Lord of all i survey

For 26 years I was a roofer. For about 15 of those I was a specialist lead worker. On site I could earn £30 an hour, take home £1,000 a week. I was physically very strong, highly skilled, relatively personable, very experienced. And what I didn't know I would ask.

You work that you may keep pace with the earth and the soul of the earth
This was because the first lesson I got as a roofing labourer was that if I ever I thought I had arrived it meant that I hadn't arrived at all. Humility, not knowing- the Taoist calls it the beginners mind- is the prerequisite to all learning.

It has taken a long time to apply this lesson to other things.

Roofing is one of the most physically demanding "trades" there is. Traditionally, roofers have bad backs, bad knees and quite a disproportionate number have bad drug habits. Because of the last of these, I managed to ignore the first and after 15 years it brought me to my (still quite good) knees.

Nine times out of ten, two out of three is not bad.

That first humiliation was mental, emotional and spiritual, and I changed a great many bad habits, but I continued to neglect my spine and 5 or 6 years later it said enough. It had been bad for years but two prolapsed discs wasn't something I could just walk off.

So I got off the tools and built a nice office and got a nice computer. Bought a fancy 4 wheel drive.

But if you in your pain call birth an affliction and the support of the flesh a curse written upon your brow, then I answer that naught but the sweat of your brow shall wash away that which is written.
For another 5 years I expanded the roofing business,  a great many opportunities came and went and fantastically large (for me) sums of money passed through my bank account. I got busier and busier and the problems and challenges got bigger and bigger. I tried to make big money and took some big risks.

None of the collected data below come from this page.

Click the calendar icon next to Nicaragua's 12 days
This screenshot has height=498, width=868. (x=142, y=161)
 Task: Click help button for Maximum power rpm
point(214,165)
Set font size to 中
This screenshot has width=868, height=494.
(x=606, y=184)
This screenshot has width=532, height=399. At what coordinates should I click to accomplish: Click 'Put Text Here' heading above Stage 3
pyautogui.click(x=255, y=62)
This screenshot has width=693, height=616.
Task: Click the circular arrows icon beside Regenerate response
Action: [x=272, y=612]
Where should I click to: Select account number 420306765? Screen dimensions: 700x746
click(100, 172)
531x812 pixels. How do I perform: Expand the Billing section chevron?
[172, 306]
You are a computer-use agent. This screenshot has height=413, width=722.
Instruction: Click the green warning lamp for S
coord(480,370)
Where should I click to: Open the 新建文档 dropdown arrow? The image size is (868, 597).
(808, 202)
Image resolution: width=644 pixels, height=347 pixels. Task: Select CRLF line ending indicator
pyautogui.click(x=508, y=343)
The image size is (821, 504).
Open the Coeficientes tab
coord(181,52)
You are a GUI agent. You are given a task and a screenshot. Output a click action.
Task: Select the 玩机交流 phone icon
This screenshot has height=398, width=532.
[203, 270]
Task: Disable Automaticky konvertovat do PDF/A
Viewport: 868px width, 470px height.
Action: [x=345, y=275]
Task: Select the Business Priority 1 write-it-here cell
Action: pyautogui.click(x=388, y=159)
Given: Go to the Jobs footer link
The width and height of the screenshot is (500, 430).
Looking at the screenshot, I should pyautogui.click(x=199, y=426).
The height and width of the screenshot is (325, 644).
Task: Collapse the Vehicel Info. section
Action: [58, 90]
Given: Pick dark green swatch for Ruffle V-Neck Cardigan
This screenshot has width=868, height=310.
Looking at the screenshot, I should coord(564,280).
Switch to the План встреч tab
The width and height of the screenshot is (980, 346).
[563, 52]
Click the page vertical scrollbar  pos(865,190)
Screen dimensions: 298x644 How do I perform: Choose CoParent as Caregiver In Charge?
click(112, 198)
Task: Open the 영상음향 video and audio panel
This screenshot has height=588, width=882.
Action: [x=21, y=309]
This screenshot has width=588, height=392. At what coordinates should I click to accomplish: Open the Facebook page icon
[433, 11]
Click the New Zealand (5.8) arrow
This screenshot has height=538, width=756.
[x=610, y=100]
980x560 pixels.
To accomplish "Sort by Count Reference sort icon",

But if I was honest, (which for the most part, especially with myself, I was not) my heart wasn't really in it. And success, like my heart, wasn't in it either. I became a slave to it, I worked hard to pay my overheads and to keep men in work. I lost myself in the stress and the details of it.

A master reputedly once said, "what shall it profit a man who gains the world and loses his soul?" My reply to him would be, "how much more empty then is it for me to lose my soul and not even be able to pay off my overdraft?

And what is it to work with love? It is to weave the cloth with threads drawn from your heart, even as if your beloved were to wear that cloth.
This year I have mercilessly cut my overheads, got rid of the vehicles that weren't already paid for and laid off the guys who worked for me. One by one I have been shedding the excuses I made for not doing what I must do, but which tears me apart and then puts me back together in some hitherto unknown form.

I've made a decision to let inspiration and creativity guide me. To reconnect with my essential nature- Find out if I even possess such a thing.

Every time I stop, get a chance to breathe, tears well up from deep inside of me. I suspect that it's because I have fucked up so badly that there is no way back. Or maybe it's because my heart is calling me to lead me back home.

As my dad might have said, I'll be buggered if I know.